▶ TRY IT:
Exactly as written, output each of the lines below, with no images.

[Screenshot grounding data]
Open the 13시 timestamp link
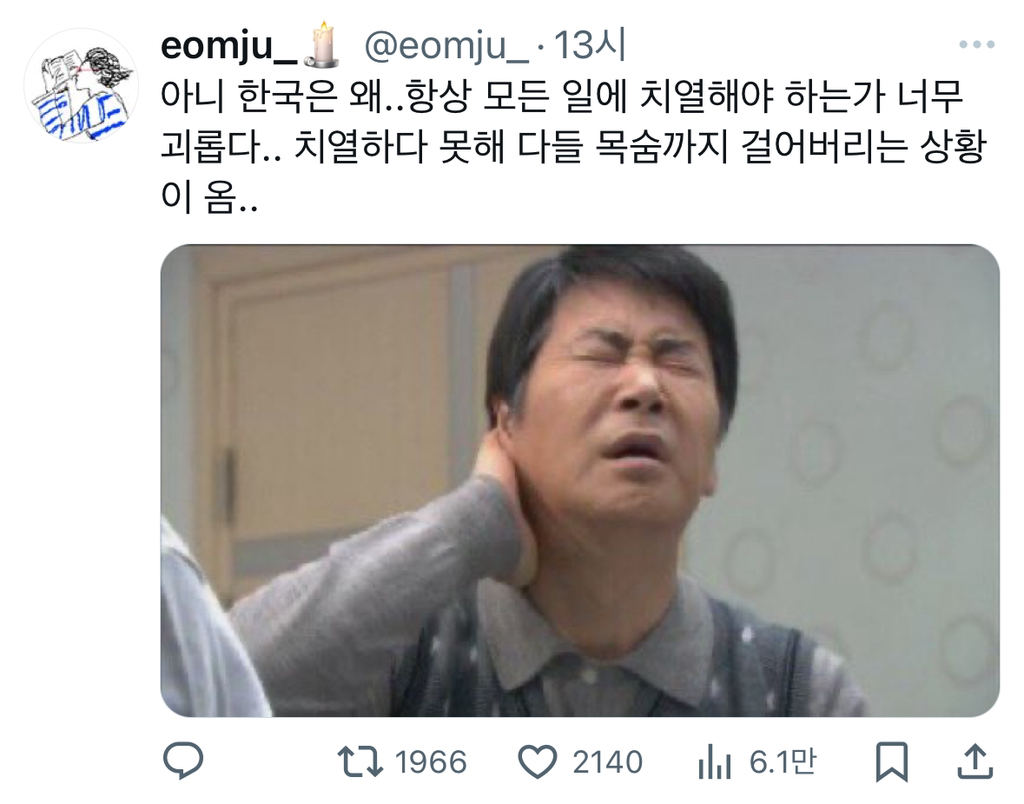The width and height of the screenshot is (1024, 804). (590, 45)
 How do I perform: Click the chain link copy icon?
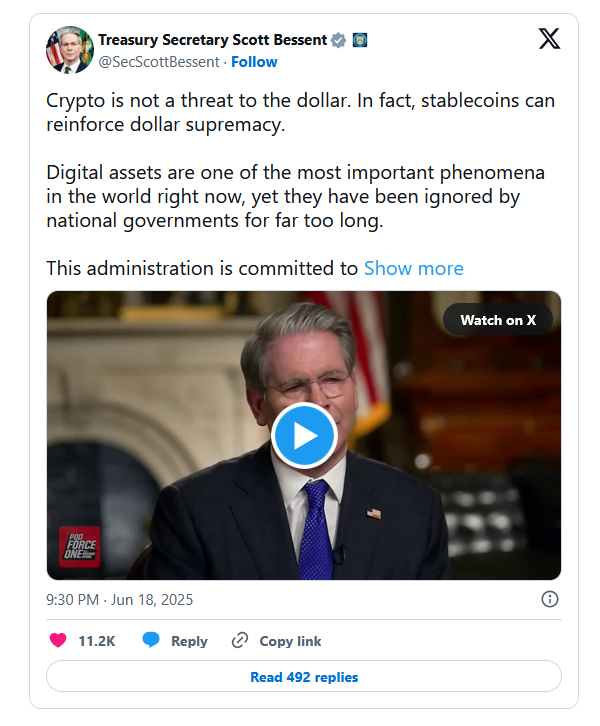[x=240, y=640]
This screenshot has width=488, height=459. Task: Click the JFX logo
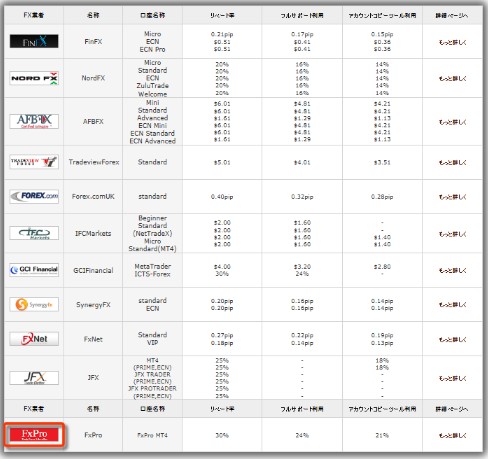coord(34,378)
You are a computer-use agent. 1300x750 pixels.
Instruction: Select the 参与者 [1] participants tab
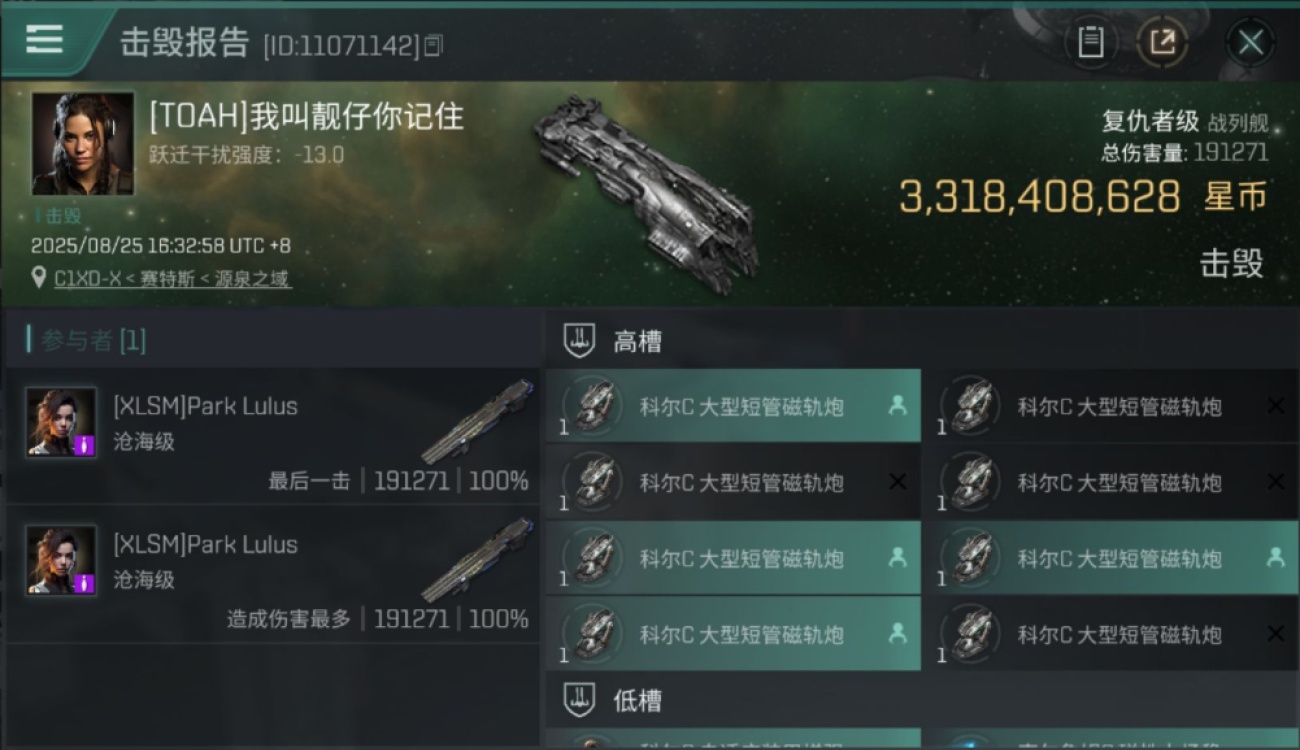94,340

▶ RESPONSE:
Open the 13시 timestamp link
The width and height of the screenshot is (1024, 804). (590, 45)
 How do I perform: Click the chain link copy icon?
[x=240, y=640]
This screenshot has width=488, height=459. Task: Click the JFX logo
coord(34,378)
You are a computer-use agent. 1300x750 pixels.
Instruction: Select the 参与者 [1] participants tab
94,340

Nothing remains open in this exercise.